Selected extract Block Start
Injury Prevention Programs: Why they are important for manufacturers to consider

OSHA first aid early intervention programs are all the buzz these days. Especially because common injuries or disorders can happen in the work environment and performance contributes to making the condition worse or persist longer. It can be found in muscles, nerves, tendons, joints, cartilage, and spinal discs.

So, companies throughout the United States are looking for ways to keep their employees healthy, avoid injuries, provide ergonomic improvements, and increase their employee retention rate. The solution = onsite early intervention, but what exactly does that mean or look like?

These types of programs bring in trained specialists to work with employees to reduce/eliminate early signs and symptoms of work and non-work-related musculoskeletal disorders while staying within OSHA first aid guidelines and avoiding recordables. These services can be provided in multiple ways on-site, near-site, and rapid rehab.

What is Onsite Early Intervention?
  • Places therapists at the worksite for a specified number of hours each week
  • Therapist meets with employees that are showing early stages of aches/pains
  • Follows OSHA First-Aid guidelines to prevent the symptom from developing into a recordable injury
  • Analyzes the employee’s work station for ergonomic improvements
  • Continues to follow up with the employee until the ache or pain has subsided

By providing early intervention you can help your company:

  • Significantly reduce your incident rate and workers’ comp costs
  • Keep employees healthy, safe, and productive
  • Fewer injuries equate to less staffing and productivity issues
  • Increase employee satisfaction and add to your employee benefits offering
  • Job station ergonomic analysis can prevent the chances of future injuries
Cost Savings

Employers are always concerned about their return on investment – will they have an increase in OSHA recordables, and exactly what can, and can’t you do within the OHSHA first aid guidelines to minimize medical treatment to avoid them? On the flip side, employers do not want to deny medical treatment or an OSHA recordable when a musculoskeletal incident exceeds the level of a minor incident.
Selected extract Block End
Recorded data Block Start
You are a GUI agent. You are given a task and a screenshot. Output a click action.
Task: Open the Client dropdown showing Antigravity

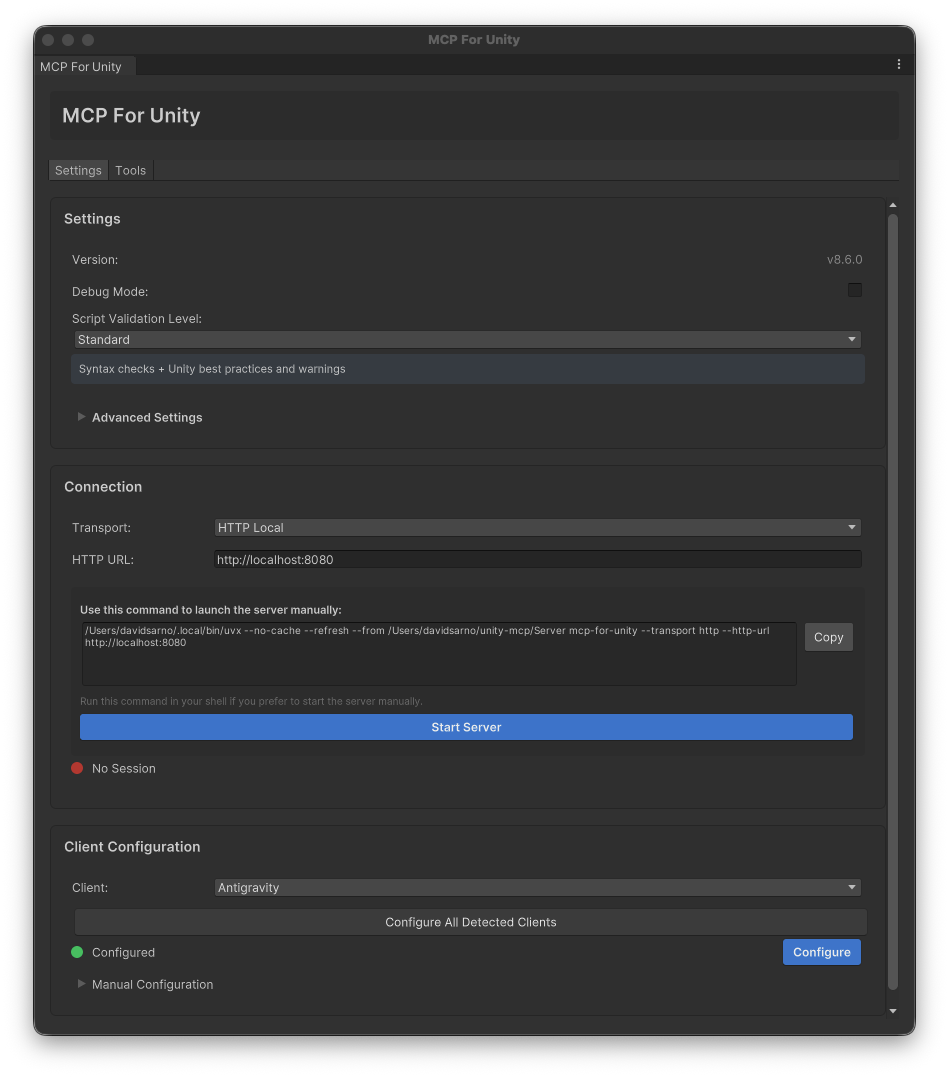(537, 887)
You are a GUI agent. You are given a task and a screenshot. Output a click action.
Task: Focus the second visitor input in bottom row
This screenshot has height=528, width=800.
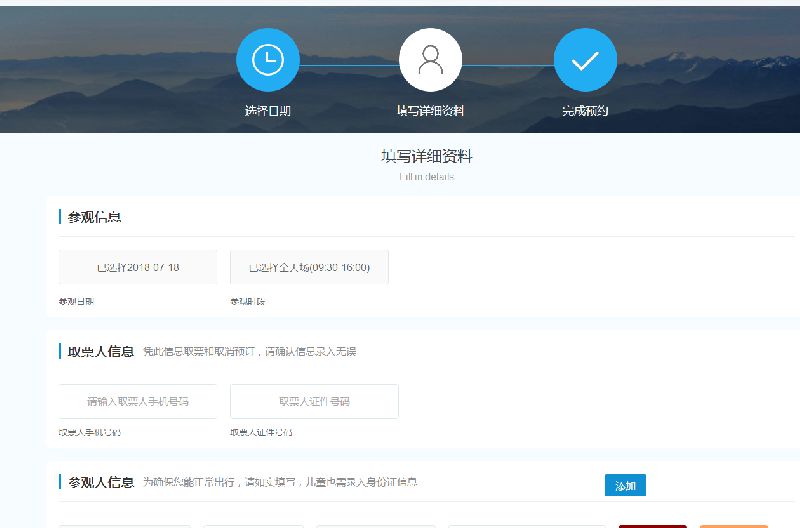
Recorded data Block End
▶ **Brief A**:
In the text on injury prevention programs, swap "trained specialists" for "licensed therapists" and write out the stretch from "These types of" through "and rapid rehab.".
▶ **Brief B**:
List the ways the text on injury prevention programs says these services can be provided.
▶ **Brief C**:
Go on with the text on injury prevention programs from the point where it stops.
These records come from a different source than the text.

▶ **Output A**:
These types of programs bring in licensed therapists to work with employees to reduce/eliminate early signs and symptoms of work and non-work-related musculoskeletal disorders while staying within OSHA first aid guidelines and avoiding recordables. These services can be provided in multiple ways on-site, near-site, and rapid rehab.

▶ **Output B**:
On-site, near-site, rapid rehab

▶ **Output C**:
When looking at national data to glean the value of these early intervention programs for employers and employees, the value employers see is straightforward. Every $1 on injury prevention equals $2.67 in average savings to a company in lost time and direct medical costs.

Also, based on national injury prevention data from the last two years, 35% of incidents are work-related and 65% are non-work-related. There is a huge trend in these programs seeing employees for non-work-related injuries. This means if an employee is injured outside of work, it could impair how they perform on the job. So, if a company can help an employee through a non-work related injury while at work they will be able to perform their job better, and the company saves time and money that would potentially be spent if the employee went to the doctor.

Increase Retention Rate

The other trend that is apparent with early intervention programs is the improvement in retention rate. This is also of value to the employee. When employees know there is care at their employer for an aging ache or pain, they are more likely to go to work and stay employed at that company which provides an ongoing sense of worth and personal value within the workforce. Staying employed has value for both the employer and the employee.

Win-Win for Both

It’s important to think about both sides of the coin when providing early intervention programs. The employer value of fewer recordables, less work comp cost, more productivity, lower DART/Incident/Severity Rates, and higher employee retention are important.

And, perhaps even more important is sending the employee home to their family every day with less discomfort whether it is work-related or not. Plus, less out-of-pocket expenses and they will likely remain working for an employer that demonstrates the great benefit of an injury prevention program.